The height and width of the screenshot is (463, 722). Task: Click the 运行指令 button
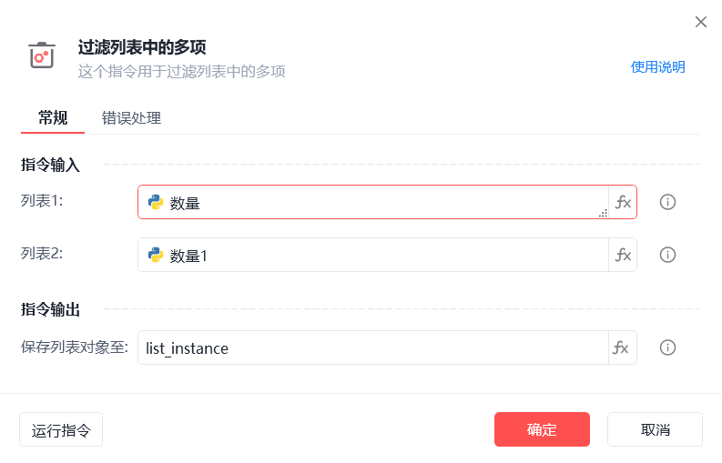pyautogui.click(x=61, y=429)
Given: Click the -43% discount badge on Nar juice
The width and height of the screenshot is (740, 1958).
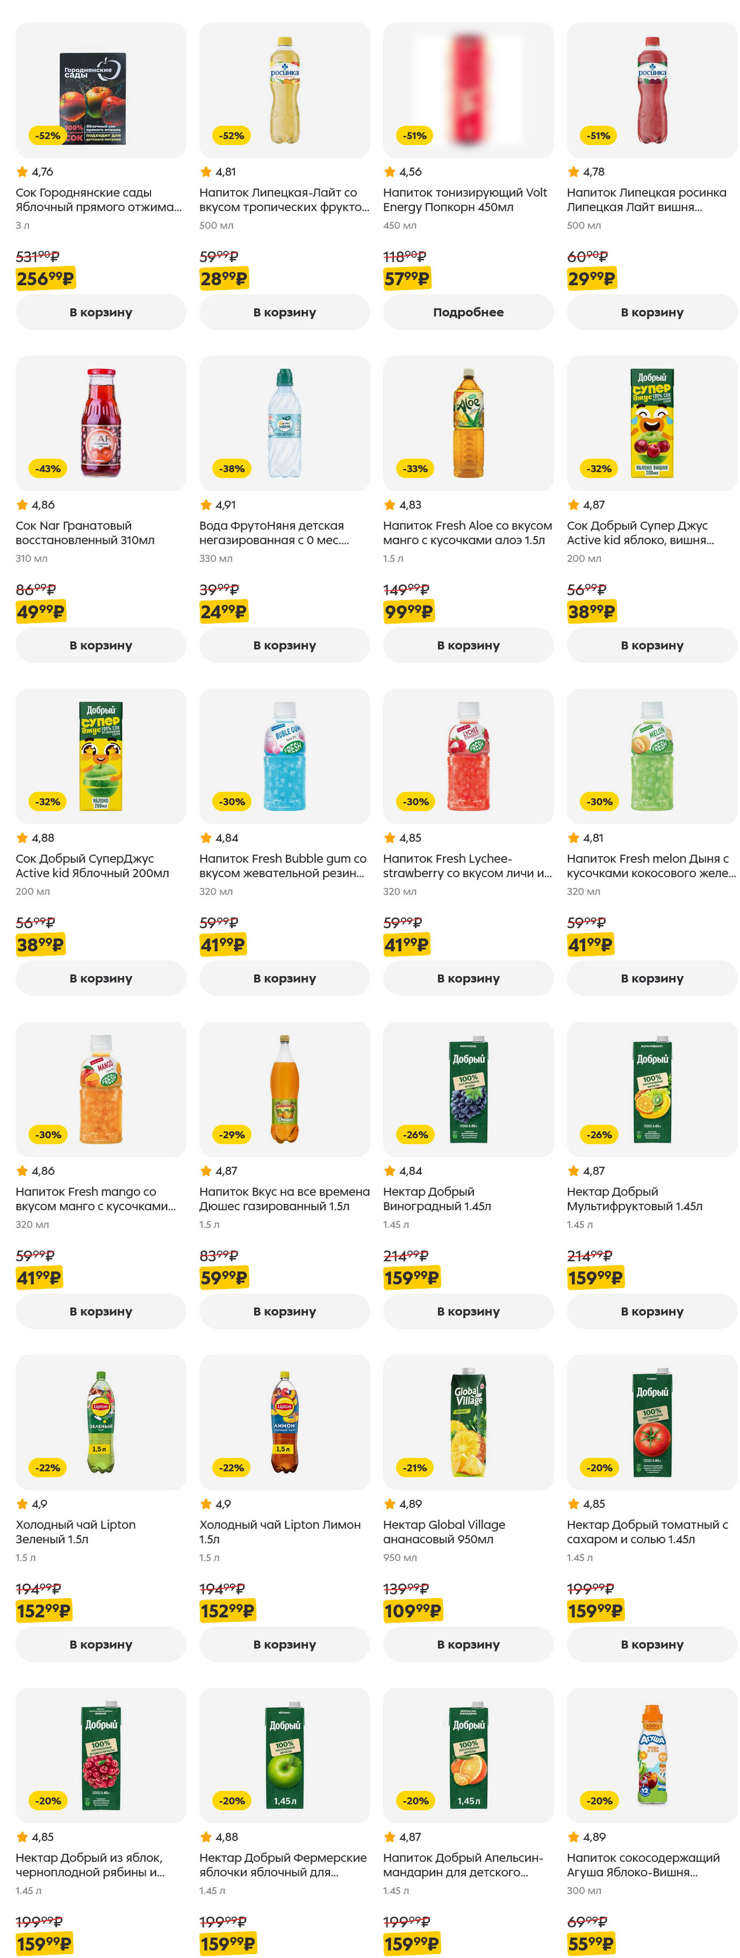Looking at the screenshot, I should click(x=48, y=468).
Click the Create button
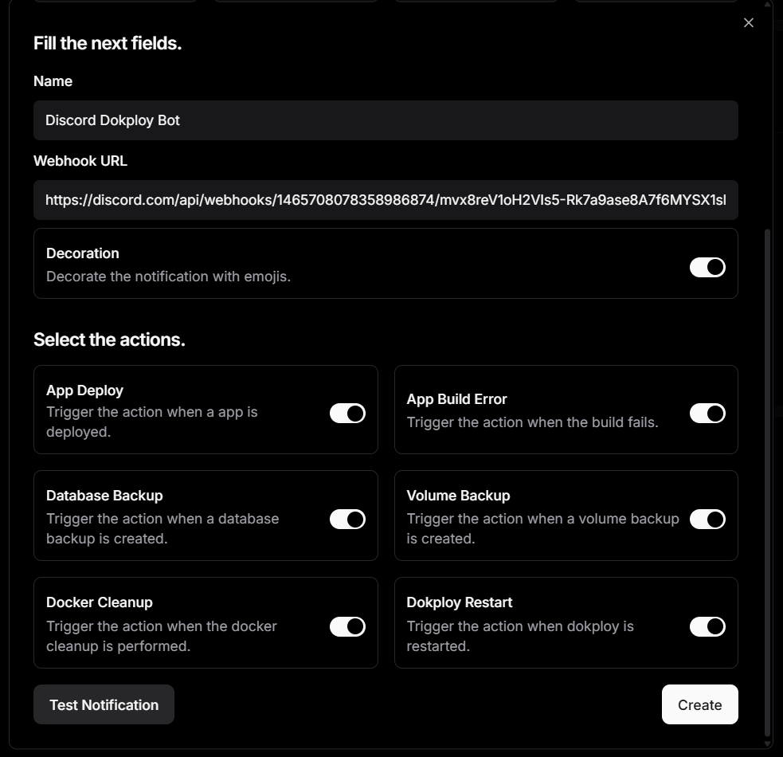 699,704
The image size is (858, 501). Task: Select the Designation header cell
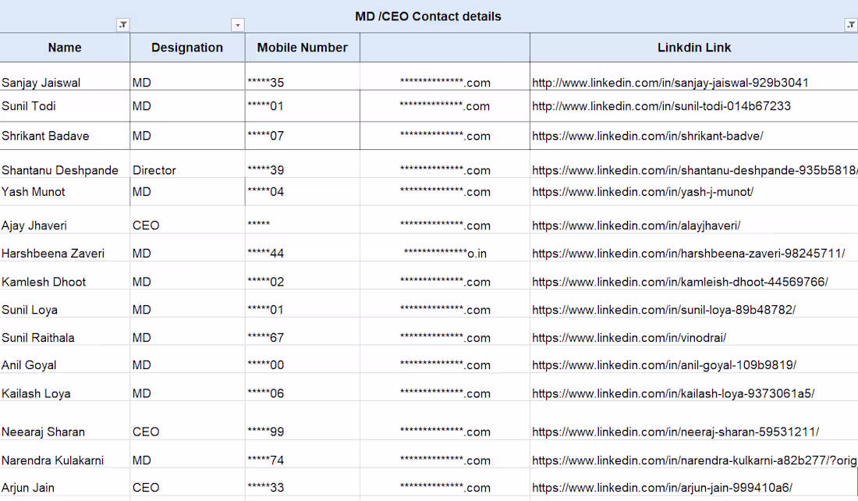187,48
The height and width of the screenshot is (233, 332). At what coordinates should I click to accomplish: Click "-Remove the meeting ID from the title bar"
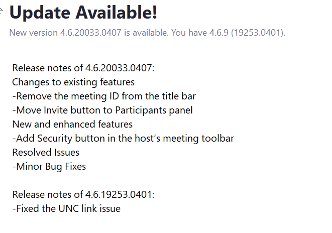(104, 96)
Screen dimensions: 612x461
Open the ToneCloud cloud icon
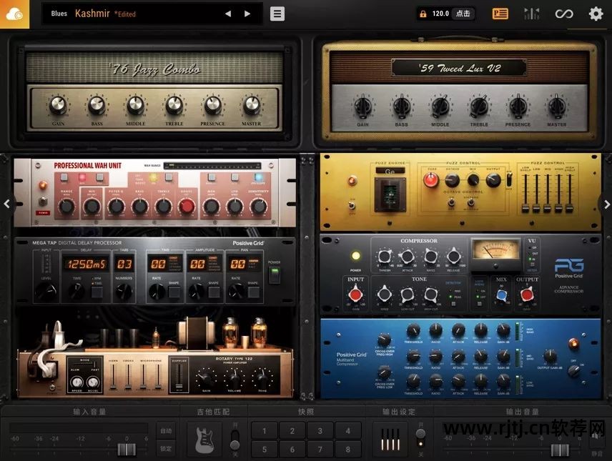tap(14, 14)
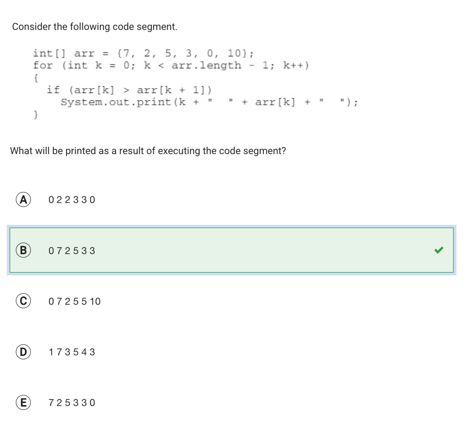Click answer text 0 2 2 3 3 0
Viewport: 465px width, 428px height.
(72, 200)
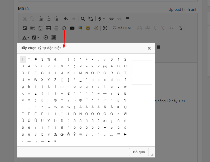
Task: Open the text color dropdown
Action: (x=26, y=37)
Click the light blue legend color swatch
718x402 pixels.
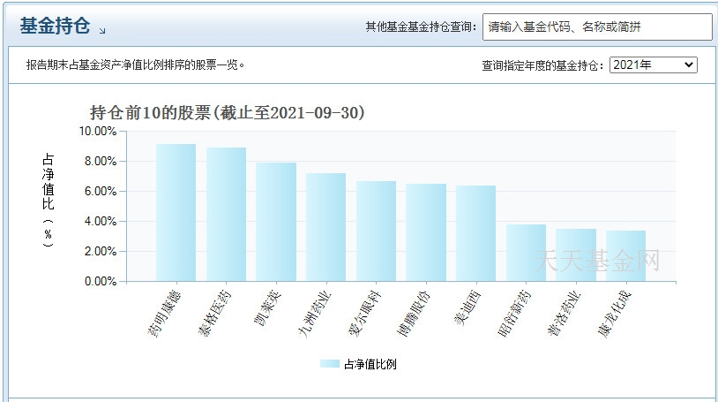point(329,364)
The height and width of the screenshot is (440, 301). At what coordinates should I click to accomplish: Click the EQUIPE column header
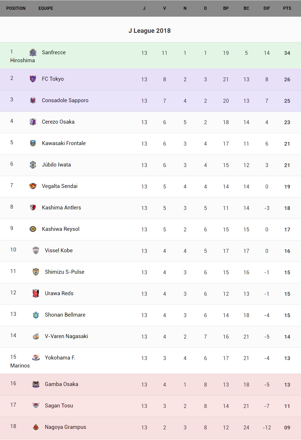coord(46,8)
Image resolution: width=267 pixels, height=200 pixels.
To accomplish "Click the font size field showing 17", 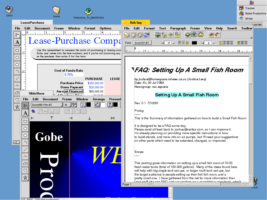I will (x=168, y=43).
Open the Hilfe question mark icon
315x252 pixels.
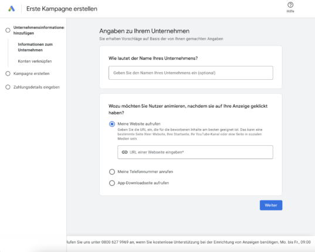pyautogui.click(x=290, y=5)
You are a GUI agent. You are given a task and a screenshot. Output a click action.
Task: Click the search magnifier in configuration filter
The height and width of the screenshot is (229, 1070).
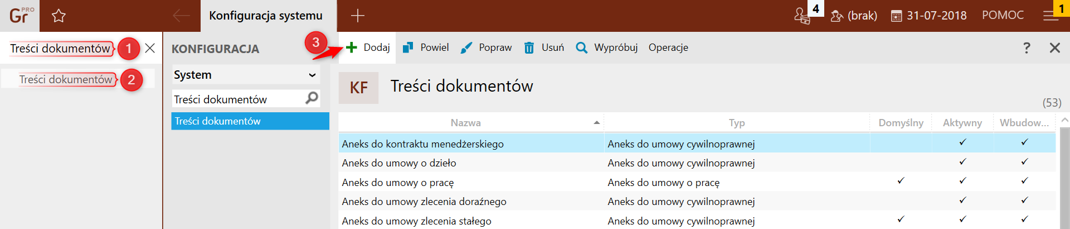click(x=312, y=98)
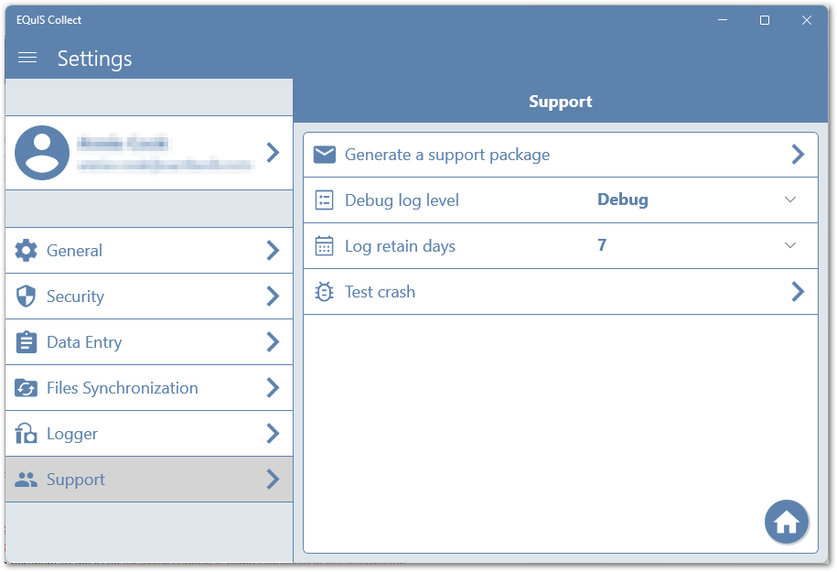Select the Logger padlock icon
The width and height of the screenshot is (837, 572).
[26, 433]
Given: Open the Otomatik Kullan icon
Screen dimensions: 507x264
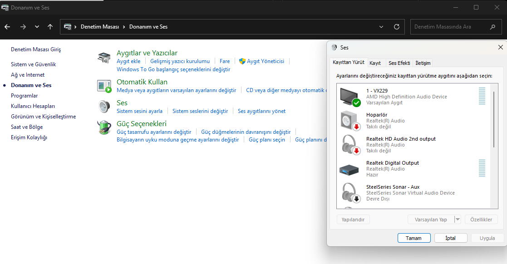Looking at the screenshot, I should (x=104, y=86).
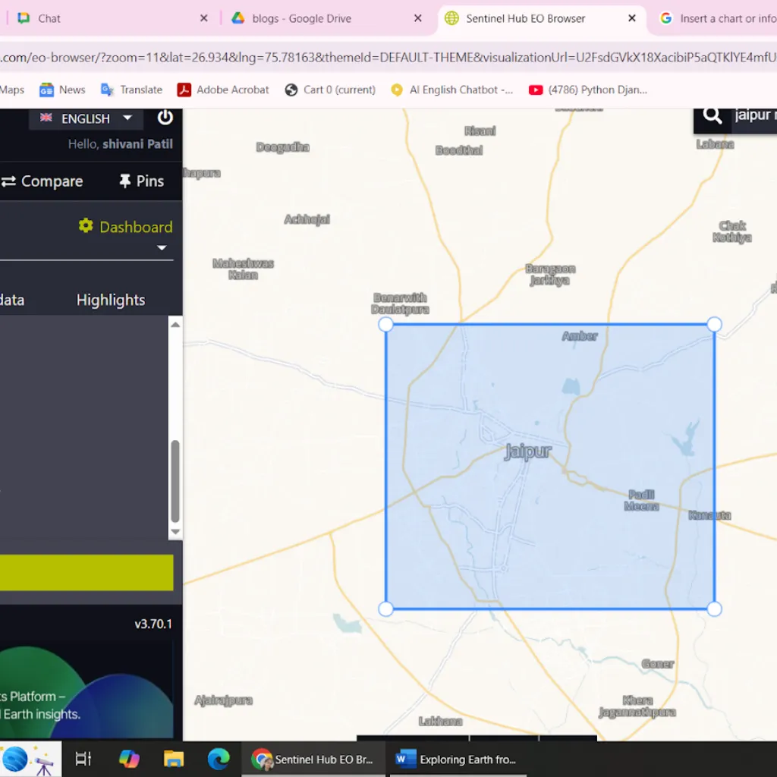The height and width of the screenshot is (777, 777).
Task: Open the Dashboard gear icon
Action: coord(87,225)
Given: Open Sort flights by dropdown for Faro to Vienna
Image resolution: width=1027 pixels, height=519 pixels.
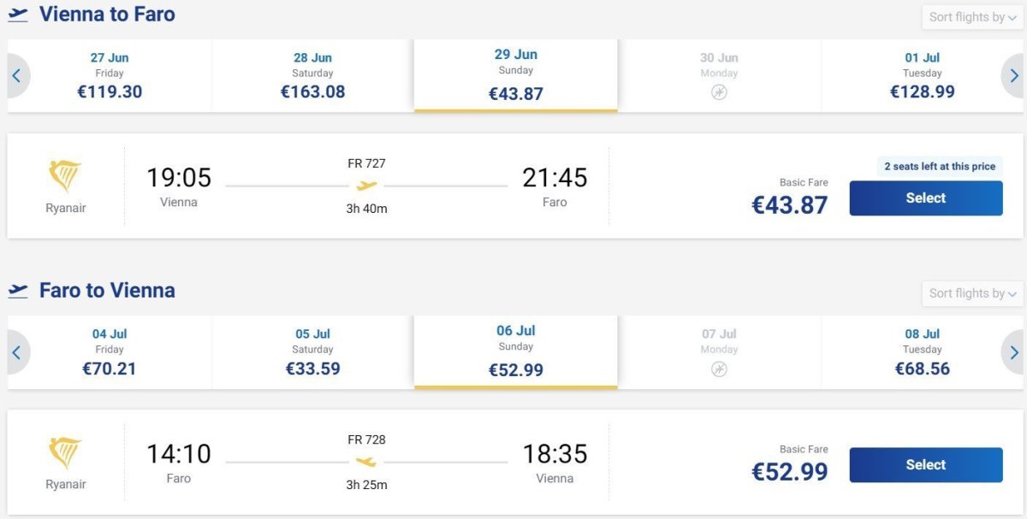Looking at the screenshot, I should point(972,293).
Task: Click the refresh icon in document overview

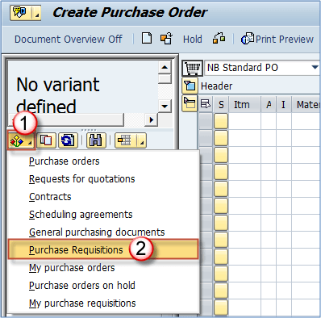Action: (x=68, y=140)
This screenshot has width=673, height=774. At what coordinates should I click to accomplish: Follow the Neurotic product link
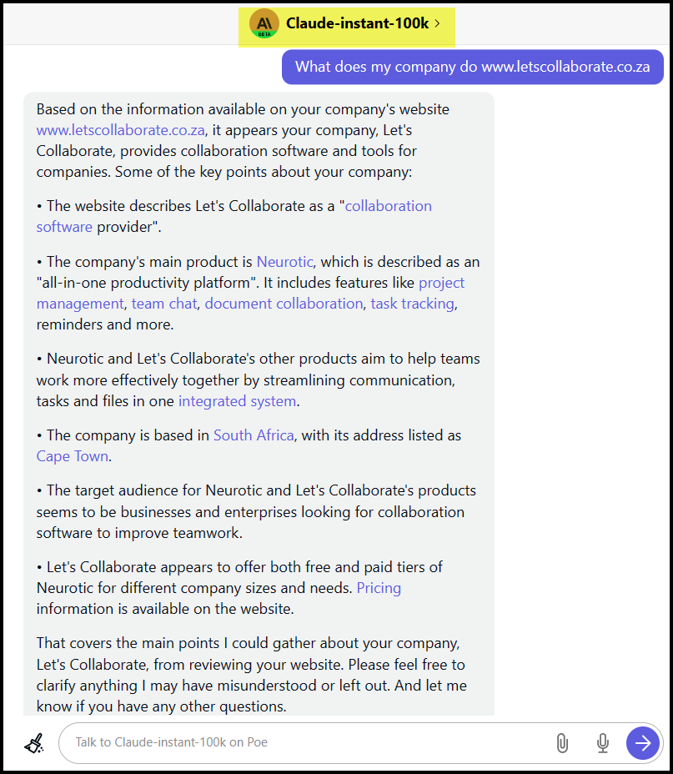point(285,262)
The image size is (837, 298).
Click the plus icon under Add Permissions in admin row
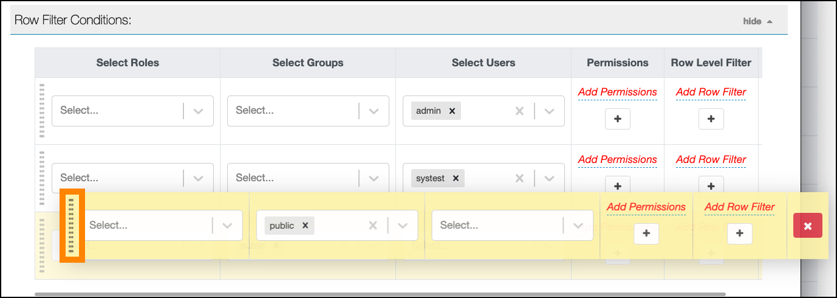617,119
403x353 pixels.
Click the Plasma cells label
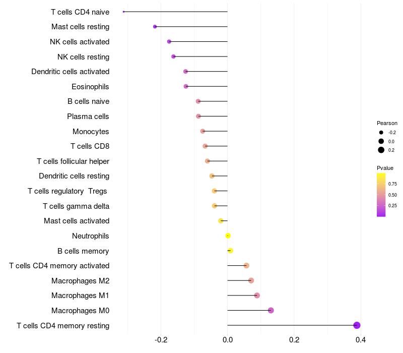(x=88, y=116)
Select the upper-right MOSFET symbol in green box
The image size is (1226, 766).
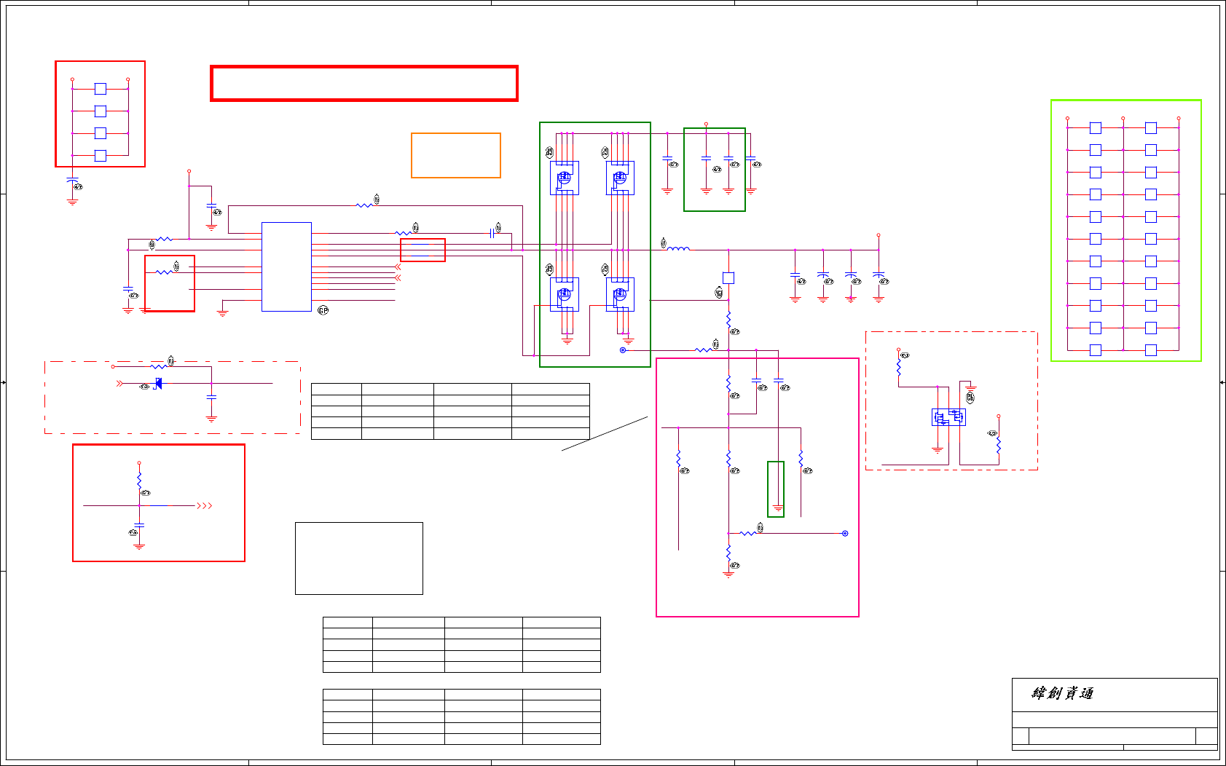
========
§ **Work to be completed**
Return exactly the lines from the one containing "403x353 pixels." through the end of the records, leaving out every picture.

§ **Answer to the exercise**
403x353 pixels.
Click the Plasma cells label
(x=88, y=116)
Select the upper-right MOSFET symbol in green box
The image size is (1226, 766).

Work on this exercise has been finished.